── Data listing

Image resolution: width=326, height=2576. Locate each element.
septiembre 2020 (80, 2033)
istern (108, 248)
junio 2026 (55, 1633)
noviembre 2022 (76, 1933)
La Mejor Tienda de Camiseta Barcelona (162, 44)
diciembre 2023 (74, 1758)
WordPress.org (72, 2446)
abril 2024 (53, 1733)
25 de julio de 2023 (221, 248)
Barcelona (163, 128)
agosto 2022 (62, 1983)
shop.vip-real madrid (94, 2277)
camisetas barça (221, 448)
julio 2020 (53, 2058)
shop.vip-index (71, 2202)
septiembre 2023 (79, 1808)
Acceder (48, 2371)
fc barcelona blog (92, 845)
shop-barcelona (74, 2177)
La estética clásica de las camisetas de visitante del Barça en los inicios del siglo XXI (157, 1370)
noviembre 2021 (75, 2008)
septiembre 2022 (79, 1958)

────
── Data listing

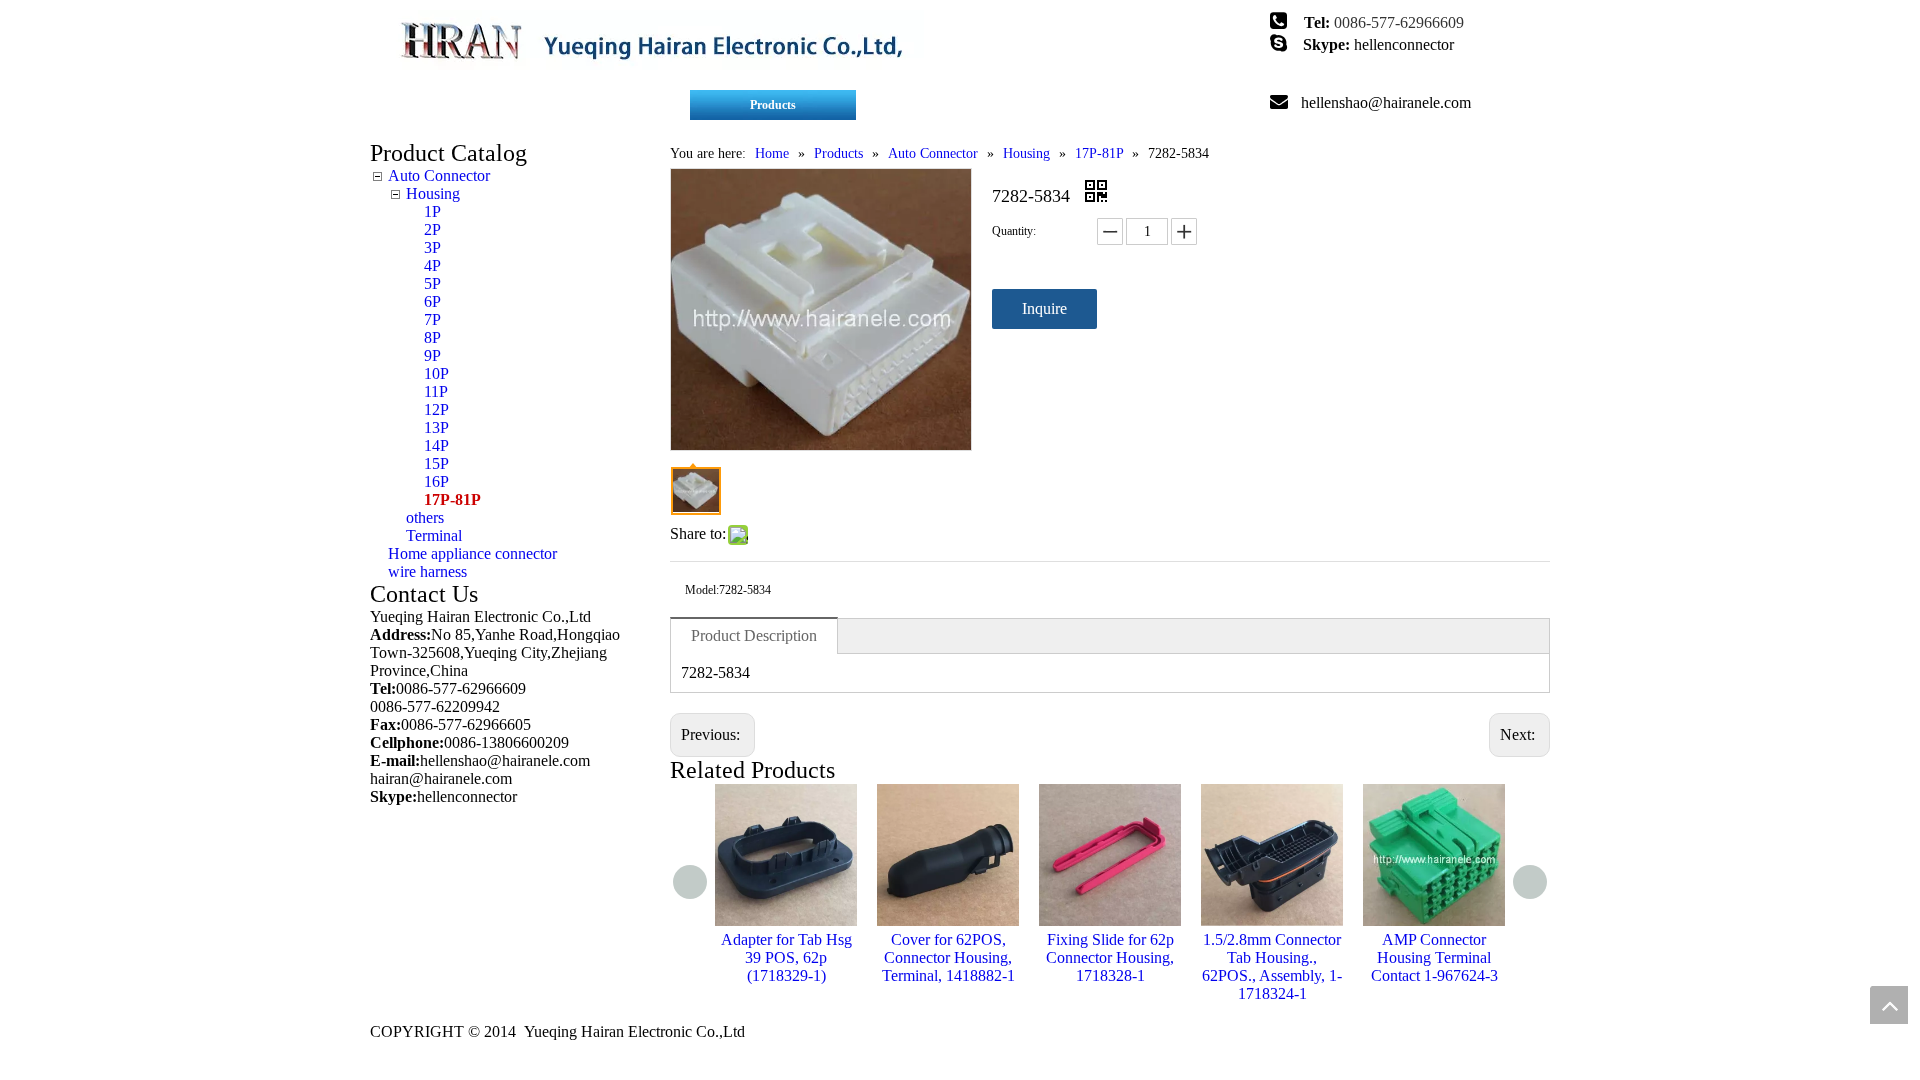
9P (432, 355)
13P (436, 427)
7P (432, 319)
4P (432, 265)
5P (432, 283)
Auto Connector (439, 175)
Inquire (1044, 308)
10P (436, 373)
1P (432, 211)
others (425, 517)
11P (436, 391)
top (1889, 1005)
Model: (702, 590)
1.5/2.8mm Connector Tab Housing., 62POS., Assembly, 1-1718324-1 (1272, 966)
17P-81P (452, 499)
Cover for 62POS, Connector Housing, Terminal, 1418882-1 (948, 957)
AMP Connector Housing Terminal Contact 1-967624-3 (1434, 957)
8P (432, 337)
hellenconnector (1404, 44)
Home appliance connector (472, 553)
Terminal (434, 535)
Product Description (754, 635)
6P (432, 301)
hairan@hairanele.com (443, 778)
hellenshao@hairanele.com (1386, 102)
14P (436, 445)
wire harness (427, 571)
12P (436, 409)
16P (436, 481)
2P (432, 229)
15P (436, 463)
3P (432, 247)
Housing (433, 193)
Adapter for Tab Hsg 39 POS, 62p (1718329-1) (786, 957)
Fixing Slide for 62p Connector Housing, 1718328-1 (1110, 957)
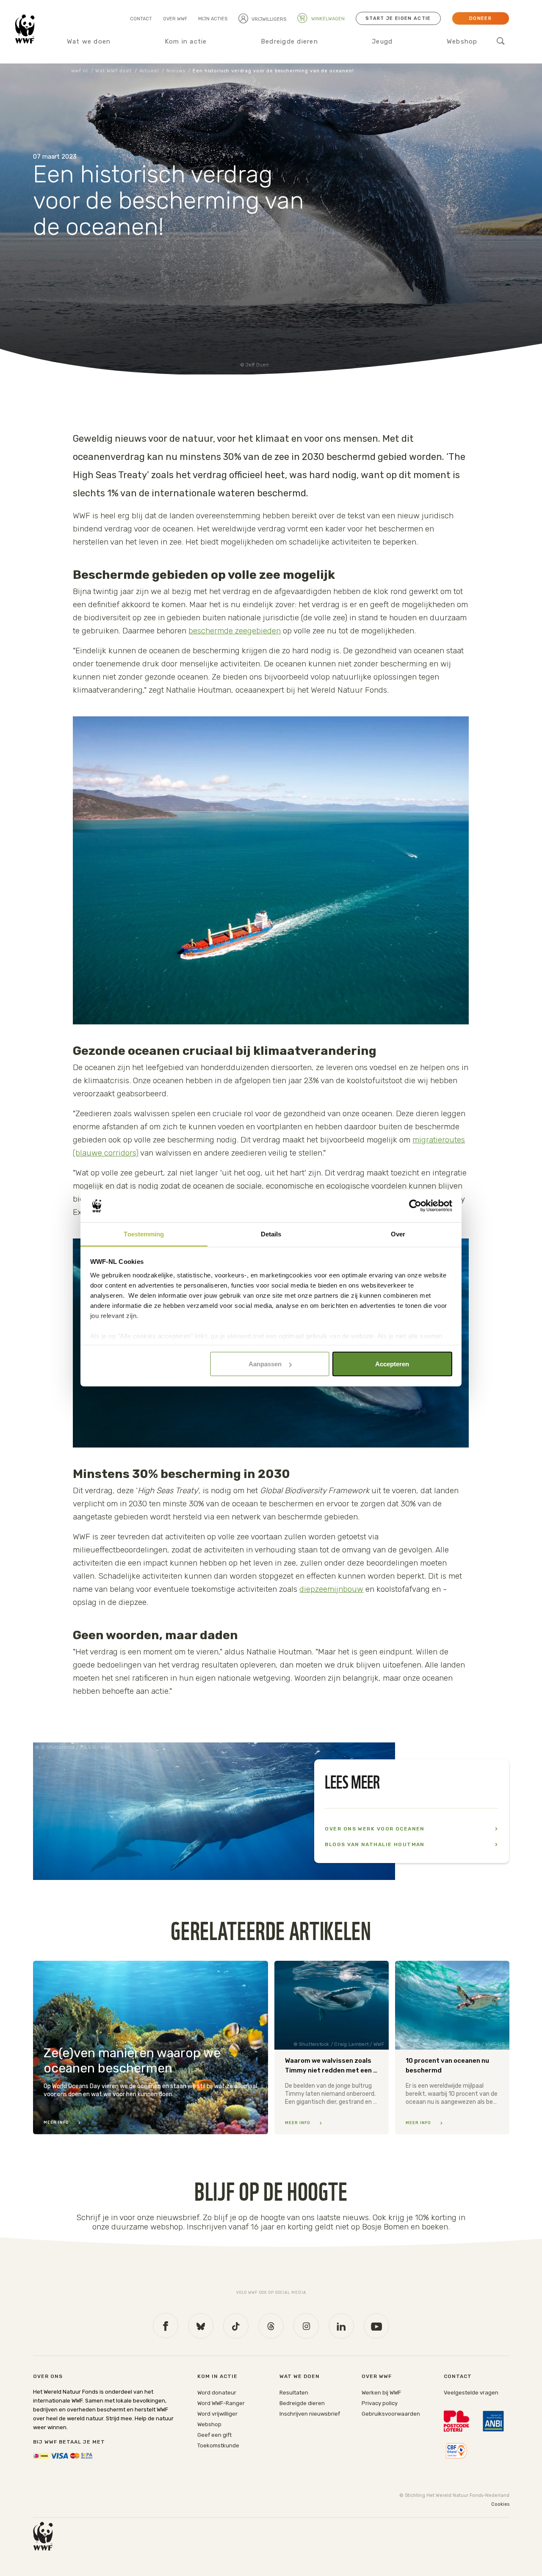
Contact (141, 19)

────
── Data listing

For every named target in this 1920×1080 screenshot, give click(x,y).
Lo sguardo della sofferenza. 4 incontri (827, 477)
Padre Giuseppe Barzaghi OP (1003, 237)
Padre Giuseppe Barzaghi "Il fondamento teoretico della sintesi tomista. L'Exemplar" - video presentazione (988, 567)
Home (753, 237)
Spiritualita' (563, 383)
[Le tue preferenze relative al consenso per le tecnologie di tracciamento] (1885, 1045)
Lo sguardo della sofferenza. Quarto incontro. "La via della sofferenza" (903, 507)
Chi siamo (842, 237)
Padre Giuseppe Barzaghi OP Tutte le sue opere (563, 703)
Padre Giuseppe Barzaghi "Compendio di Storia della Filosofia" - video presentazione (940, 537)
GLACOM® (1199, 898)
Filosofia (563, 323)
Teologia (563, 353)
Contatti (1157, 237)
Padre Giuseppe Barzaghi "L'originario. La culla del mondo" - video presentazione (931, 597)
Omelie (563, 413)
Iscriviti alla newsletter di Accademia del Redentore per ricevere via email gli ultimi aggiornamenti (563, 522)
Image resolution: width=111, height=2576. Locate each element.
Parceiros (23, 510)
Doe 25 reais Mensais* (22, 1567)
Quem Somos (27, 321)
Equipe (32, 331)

────

Exercise >> Looking at the records above, how many of their lines carry the string "each"? Answer with the number and nothing else.

Written answer >> 2